Una valoración realista se escondía tras la decisión del padre del psicoanálisis: el estado de la ciencia y los métodos de investigación de aquel entonces no permitirían explicar las transformaciones psíquicas y fisiológicas del cerebro. No fue hasta finales del siglo xx que los neuro­psicólogos empezaron a desentrañar las funciones cognitivas superiores y los mecanismos del procesamiento inconsciente de la información. A través de las técnicas de neuroimagen se observaba el cerebro en funcionamiento. Surgía una nueva línea de investigación: el neuropsicoanálisis. ¿Se cumplía, con cien años de retraso, la visión anhelada de Freud?

Aún queda camino por recorrer, pero existen enfoques prometedores.
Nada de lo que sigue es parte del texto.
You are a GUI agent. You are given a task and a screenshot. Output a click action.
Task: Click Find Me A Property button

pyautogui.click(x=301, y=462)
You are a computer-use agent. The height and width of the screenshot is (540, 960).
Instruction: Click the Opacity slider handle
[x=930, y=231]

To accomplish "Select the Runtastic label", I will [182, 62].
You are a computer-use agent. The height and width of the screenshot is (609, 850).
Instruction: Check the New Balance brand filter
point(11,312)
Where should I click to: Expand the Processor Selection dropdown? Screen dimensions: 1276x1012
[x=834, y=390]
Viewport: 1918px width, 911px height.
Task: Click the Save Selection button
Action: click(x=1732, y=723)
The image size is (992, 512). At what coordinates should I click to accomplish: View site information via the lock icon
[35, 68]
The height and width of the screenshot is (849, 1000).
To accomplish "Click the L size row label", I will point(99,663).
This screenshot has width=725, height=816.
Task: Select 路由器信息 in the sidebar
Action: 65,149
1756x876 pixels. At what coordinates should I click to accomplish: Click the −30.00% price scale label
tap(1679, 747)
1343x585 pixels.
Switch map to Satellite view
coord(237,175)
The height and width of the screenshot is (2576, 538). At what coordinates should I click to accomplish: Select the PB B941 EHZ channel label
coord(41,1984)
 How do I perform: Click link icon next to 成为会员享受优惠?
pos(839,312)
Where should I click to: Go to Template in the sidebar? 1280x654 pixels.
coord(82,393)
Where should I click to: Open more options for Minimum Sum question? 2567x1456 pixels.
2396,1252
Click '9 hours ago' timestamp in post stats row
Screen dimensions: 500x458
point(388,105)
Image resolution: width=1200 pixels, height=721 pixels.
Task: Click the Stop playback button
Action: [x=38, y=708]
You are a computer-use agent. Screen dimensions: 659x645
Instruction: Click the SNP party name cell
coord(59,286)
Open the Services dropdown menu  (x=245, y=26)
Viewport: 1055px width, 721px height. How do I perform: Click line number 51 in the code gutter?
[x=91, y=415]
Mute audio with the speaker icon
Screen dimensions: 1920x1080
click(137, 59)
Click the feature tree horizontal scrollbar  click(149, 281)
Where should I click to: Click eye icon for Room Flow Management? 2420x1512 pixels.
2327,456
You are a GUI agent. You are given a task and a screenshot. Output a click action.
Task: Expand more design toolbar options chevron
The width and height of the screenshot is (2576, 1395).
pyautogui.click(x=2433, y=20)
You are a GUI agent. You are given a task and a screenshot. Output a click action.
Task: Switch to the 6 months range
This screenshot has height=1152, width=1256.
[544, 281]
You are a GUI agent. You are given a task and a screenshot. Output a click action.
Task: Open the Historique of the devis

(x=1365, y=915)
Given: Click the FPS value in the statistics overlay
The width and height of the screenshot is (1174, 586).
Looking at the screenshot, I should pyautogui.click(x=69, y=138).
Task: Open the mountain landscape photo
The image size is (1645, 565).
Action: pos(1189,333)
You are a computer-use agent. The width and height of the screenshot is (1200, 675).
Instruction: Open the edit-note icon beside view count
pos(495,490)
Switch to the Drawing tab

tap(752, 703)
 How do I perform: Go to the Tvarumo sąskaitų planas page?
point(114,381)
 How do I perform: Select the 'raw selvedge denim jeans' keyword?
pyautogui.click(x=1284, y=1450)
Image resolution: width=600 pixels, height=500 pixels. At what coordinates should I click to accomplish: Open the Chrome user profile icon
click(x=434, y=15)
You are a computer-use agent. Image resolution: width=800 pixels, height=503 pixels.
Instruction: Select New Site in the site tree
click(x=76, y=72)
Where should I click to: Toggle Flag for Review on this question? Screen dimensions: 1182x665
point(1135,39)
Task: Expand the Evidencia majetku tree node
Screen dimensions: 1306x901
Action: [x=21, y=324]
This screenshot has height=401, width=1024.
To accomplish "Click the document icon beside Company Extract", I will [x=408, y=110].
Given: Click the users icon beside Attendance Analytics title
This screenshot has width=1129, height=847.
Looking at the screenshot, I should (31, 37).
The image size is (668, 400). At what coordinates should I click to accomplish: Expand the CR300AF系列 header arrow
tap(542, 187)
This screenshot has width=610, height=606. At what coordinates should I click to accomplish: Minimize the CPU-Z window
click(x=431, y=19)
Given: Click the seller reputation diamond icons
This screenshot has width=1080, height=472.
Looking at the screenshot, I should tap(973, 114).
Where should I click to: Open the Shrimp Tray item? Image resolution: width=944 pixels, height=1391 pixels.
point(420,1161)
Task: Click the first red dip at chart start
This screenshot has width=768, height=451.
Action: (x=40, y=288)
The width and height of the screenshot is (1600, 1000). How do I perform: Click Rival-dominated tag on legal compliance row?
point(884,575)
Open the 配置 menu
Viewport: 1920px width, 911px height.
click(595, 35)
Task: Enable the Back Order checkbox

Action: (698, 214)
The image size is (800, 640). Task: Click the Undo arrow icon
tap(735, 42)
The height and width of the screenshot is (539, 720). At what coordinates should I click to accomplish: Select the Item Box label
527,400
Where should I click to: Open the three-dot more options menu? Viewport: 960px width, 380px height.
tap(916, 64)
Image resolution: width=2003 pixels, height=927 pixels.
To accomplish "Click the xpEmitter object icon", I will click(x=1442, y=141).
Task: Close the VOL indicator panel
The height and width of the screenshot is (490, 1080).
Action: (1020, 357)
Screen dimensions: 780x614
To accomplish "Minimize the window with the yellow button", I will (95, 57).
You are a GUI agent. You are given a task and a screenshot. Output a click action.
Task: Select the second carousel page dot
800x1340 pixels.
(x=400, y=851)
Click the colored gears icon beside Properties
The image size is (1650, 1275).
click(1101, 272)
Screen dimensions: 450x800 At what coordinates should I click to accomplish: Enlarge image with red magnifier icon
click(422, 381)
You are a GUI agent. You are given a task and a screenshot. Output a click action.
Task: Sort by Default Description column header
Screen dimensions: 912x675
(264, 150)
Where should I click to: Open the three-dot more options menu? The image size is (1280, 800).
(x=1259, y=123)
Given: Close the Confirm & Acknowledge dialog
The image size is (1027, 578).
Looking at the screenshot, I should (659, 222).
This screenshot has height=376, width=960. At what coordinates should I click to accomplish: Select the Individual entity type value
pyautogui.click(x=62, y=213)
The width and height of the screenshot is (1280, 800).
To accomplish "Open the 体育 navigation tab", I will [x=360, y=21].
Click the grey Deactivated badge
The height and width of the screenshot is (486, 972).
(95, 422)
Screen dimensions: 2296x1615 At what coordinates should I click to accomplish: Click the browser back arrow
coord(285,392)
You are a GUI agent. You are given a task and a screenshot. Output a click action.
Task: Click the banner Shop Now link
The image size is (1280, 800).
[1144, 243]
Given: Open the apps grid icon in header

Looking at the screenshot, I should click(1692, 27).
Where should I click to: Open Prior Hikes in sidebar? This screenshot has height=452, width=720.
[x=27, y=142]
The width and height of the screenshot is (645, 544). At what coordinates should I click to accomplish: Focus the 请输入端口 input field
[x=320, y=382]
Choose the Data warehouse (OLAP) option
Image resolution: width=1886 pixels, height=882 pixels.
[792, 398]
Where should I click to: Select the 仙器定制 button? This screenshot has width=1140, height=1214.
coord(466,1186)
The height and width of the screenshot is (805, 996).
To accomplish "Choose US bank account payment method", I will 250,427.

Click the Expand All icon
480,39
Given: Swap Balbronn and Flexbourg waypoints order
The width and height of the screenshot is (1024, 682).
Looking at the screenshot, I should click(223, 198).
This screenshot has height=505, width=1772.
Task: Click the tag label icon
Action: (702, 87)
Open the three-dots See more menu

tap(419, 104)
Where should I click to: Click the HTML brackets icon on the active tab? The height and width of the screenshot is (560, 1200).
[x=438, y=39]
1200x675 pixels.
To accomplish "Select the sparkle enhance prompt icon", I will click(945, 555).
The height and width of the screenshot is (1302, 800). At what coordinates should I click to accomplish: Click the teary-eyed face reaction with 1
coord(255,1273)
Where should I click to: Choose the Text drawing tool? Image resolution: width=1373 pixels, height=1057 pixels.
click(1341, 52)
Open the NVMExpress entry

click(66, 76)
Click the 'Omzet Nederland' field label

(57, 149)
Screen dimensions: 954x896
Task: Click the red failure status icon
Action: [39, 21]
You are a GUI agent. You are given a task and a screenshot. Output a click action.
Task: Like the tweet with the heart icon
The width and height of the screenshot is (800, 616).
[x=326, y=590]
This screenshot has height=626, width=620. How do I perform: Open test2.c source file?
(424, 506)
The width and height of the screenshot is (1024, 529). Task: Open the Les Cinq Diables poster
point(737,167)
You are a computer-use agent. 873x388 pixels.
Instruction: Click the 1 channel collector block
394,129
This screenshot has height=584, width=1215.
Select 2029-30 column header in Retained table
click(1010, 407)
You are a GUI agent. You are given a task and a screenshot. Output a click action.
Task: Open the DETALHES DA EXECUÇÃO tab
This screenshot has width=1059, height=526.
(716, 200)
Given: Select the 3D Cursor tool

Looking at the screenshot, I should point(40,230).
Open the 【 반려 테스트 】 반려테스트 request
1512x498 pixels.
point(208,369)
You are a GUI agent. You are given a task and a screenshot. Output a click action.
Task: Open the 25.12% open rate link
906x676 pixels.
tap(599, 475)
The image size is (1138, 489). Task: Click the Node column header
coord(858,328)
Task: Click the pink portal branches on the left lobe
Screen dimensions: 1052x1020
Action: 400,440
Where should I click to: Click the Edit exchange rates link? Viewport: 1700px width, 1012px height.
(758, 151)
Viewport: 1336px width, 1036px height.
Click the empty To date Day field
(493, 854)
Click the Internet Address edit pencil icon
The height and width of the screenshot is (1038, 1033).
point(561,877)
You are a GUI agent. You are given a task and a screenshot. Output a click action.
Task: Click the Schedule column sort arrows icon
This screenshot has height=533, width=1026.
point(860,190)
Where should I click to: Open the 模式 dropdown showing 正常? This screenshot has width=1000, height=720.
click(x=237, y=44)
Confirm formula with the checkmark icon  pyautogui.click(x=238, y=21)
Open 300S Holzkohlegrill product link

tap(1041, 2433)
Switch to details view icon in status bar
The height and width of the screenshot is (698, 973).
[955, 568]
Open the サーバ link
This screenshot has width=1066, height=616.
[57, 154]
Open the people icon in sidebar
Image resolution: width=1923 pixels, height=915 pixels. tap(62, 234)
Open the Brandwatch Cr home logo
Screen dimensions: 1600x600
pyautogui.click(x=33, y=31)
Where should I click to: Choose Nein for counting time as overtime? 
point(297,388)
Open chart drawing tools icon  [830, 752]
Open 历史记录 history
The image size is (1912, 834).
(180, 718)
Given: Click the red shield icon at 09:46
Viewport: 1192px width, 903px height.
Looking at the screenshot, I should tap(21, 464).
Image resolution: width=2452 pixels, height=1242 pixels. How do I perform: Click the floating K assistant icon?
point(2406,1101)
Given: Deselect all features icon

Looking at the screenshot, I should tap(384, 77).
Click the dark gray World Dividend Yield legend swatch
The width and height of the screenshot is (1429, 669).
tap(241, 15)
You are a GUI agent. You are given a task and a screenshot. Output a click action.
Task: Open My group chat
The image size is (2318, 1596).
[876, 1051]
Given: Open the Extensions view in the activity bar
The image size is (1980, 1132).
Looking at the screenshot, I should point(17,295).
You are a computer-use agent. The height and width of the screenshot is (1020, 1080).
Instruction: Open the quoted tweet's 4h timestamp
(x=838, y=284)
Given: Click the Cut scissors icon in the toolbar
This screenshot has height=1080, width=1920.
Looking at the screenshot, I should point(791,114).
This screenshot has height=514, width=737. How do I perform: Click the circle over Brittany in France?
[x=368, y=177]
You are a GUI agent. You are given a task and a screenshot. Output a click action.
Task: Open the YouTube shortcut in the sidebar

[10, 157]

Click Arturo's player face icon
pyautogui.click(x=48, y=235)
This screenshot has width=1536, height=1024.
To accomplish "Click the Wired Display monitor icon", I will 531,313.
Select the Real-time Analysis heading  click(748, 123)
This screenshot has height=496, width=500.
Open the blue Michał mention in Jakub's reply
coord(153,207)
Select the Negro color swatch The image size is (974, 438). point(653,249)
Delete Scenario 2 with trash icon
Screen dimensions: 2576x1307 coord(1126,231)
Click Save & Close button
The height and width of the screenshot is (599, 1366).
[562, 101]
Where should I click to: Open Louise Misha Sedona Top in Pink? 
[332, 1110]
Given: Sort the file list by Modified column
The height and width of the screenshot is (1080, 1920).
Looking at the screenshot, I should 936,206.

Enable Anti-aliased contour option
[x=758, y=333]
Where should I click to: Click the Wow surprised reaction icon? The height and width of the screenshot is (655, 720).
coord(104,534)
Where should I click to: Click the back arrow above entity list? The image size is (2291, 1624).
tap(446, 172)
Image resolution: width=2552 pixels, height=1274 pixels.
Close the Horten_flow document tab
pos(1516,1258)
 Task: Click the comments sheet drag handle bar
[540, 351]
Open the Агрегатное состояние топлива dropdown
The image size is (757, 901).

En 2007 iniciamos el Estudio Neuropsicoanalítico Hanseático junto con Thomas Münte, de la Clínica Universitaria de Lübeck, y otros colaboradores. Queríamos comprobar, mediante tomografía funcional de espín nuclear, la eficacia de la terapia psicoanalítica a largo plazo en pacientes con depresión crónica.

Según una revisión de Joshua Roffman, de la Escuela Médica de Harvard en Boston, hasta 2005 solo existían 15 estudios sobre los efectos de la psicoterapia llevados a cabo mediante métodos de neuroimagen. Dichos trabajos se centraban en la terapia conductual, la cognitivo-conductual y la interpersonal. Las 40 investigaciones sobre la eficacia terapéutica que se han desarrollado hasta hoy mediante neuroimagen inciden en el tratamiento de trastornos obsesivo-compulsivos, de personalidad (en especial, el trastorno límite de la personalidad), de ansiedad y pánico, además de fobias, depresiones, esquizofrenia y síndromes psico-orgánicos. Por otra parte, la mayoría de estos estudios se limitaban a analizar dos puntos temporales concretos: el comienzo y el final de la terapia; sin ir más allá.